PROBLEM TO SOLVE: Return every line of the records below that contains the word "agent".

SUPPLIED RECORDS:
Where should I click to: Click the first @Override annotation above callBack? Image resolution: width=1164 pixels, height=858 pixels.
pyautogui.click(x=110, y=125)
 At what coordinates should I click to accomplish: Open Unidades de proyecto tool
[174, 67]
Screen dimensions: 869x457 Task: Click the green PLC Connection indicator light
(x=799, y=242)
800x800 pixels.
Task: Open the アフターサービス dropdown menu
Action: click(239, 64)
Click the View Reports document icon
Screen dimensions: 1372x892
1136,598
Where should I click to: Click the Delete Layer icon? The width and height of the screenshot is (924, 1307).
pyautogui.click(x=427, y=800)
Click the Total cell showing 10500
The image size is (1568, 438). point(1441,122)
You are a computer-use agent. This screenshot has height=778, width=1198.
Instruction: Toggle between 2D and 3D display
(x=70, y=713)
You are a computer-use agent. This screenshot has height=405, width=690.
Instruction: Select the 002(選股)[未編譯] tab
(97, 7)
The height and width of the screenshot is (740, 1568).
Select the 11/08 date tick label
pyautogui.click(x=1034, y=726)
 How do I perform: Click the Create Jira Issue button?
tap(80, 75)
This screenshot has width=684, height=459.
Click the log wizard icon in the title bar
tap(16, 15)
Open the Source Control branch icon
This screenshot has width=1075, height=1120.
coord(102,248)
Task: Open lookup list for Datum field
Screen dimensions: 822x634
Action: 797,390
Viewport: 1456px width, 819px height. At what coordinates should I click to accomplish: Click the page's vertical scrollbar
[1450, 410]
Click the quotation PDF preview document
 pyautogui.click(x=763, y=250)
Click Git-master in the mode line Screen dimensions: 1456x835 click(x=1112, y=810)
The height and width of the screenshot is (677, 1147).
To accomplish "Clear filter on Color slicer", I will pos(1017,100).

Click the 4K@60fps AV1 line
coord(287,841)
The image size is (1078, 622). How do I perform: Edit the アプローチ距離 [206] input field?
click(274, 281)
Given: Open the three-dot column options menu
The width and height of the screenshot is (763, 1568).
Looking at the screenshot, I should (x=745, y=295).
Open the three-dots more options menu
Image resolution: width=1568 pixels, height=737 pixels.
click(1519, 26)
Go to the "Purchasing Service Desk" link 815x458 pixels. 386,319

EXERCISE RESULT:
You are a computer-use agent. This screenshot has height=778, width=1198.
You are a computer-use agent. This screenshot has height=405, width=690.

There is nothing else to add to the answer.